Джейн попыталась дышать спокойнее, но ее тело все еще было напряжено.
— Дышите.
Джейн открыла рот. Охваченная паникой, она задыхалась. Врач протянула ей руку, и она судорожно в нее вцепилась. Ее лицо стало пунцовым, по телу пробежала судорога. Джейн закричала. Наконец ее дыхание стало ровным.
— Дать вам успокоительное?
— Нет, не надо. Извините, не представляю, что на меня нашло, ведь мазок у меня брали по крайней мере раз двадцать, просто смешно!
— Не волнуйтесь. Лежите до тех пор, пока не почувствуете себя лучше.
Через десять минут Джейн вышла из бетонного здания — единственной современной постройки на Грин-авеню[6], оправдывающей в это октябрьское утро свое название благодаря ухоженным газонам по обеим сторонам дороги и изобилию зеленой, едва тронутой желтизной листвы на деревьях, отбрасывающих тень на роскошные дома с колоннадами. Студенты в майках или рубашках с закатанными рукавами спешили в аудитории. Птицы устроили настоящий концерт. Джейн не сразу заметила, как белка, выбежав ей навстречу, встала на задние лапки и, боязливо поведя по сторонам маленькими круглыми глазками, в три прыжка вновь взобралась на дерево.

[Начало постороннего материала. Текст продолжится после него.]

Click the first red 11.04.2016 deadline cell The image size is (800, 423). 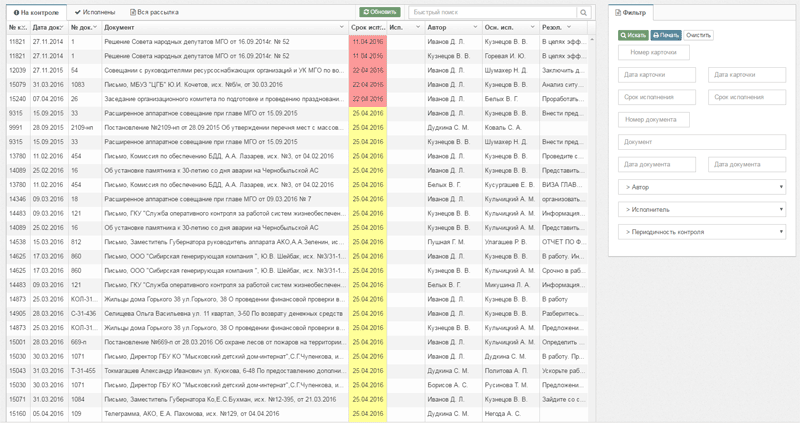[367, 42]
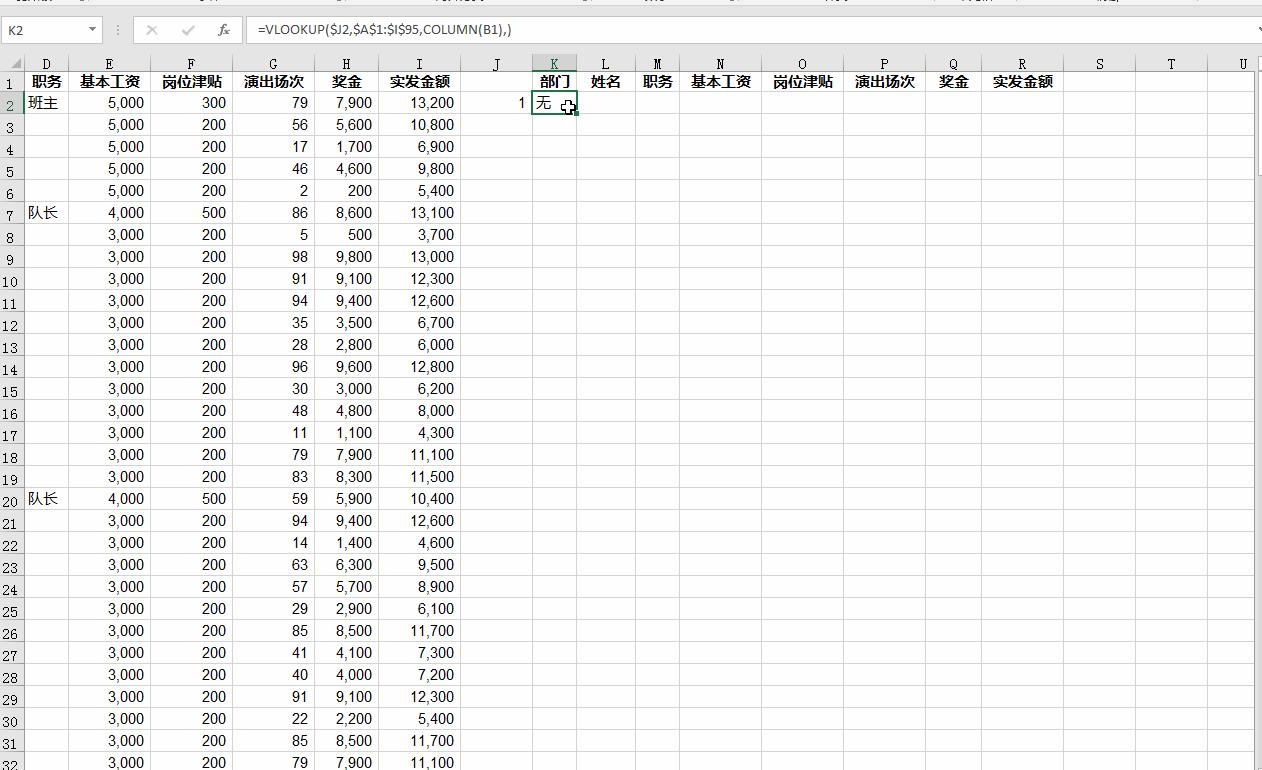Select the 奖金 header in column Q
The image size is (1262, 770).
(952, 81)
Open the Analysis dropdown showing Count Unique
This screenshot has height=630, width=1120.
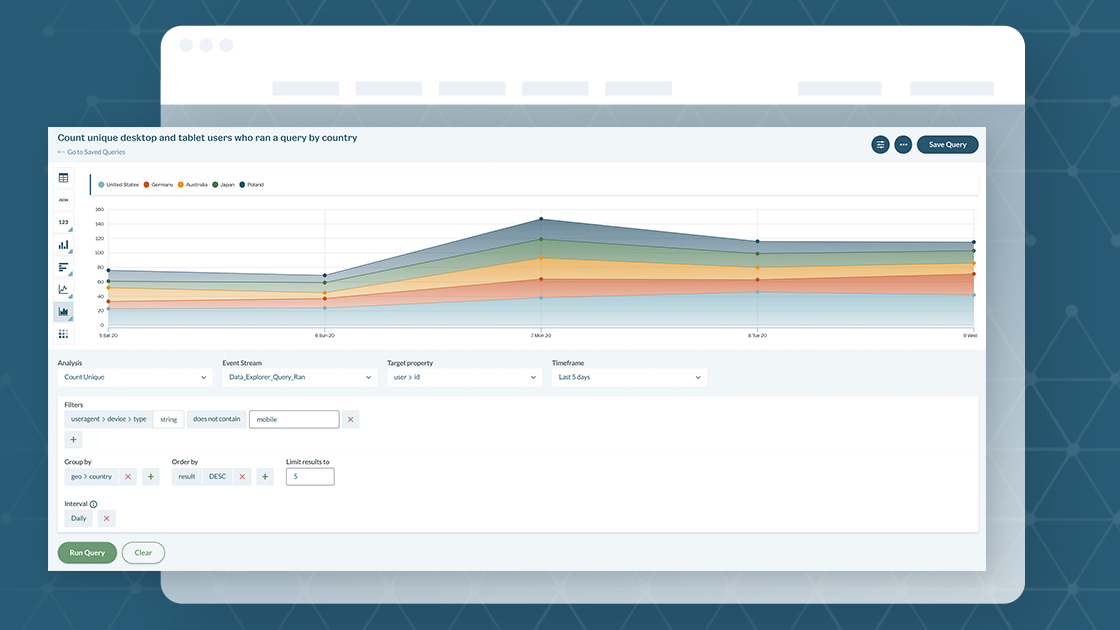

Вчера после звонка медсестры, сообщившей ей, что тест на беременность оказался положительным, Джейн радостно вскрикнула. Невероятно: ведь она принимала противозачаточные пилюли! Но в ту ночь, три недели назад, она вдруг ощутила что-то настолько странное и настолько сильное, словно внутри все распахнулось, и это это вызвало у нее слезы. Он тотчас приостановился. «Я делаю тебе больно?» — «Нет, что ты!» Именно в тот момент она и зачала. Никаких сомнений. В первую ночь.
Вчера, после пяти минут неземного счастья, она резко спустилась с облаков на землю. Жизнь одновременно преподносила и забирала у нее то (Джейн поняла это в течение этих пяти минут), чего она желала больше всего на свете.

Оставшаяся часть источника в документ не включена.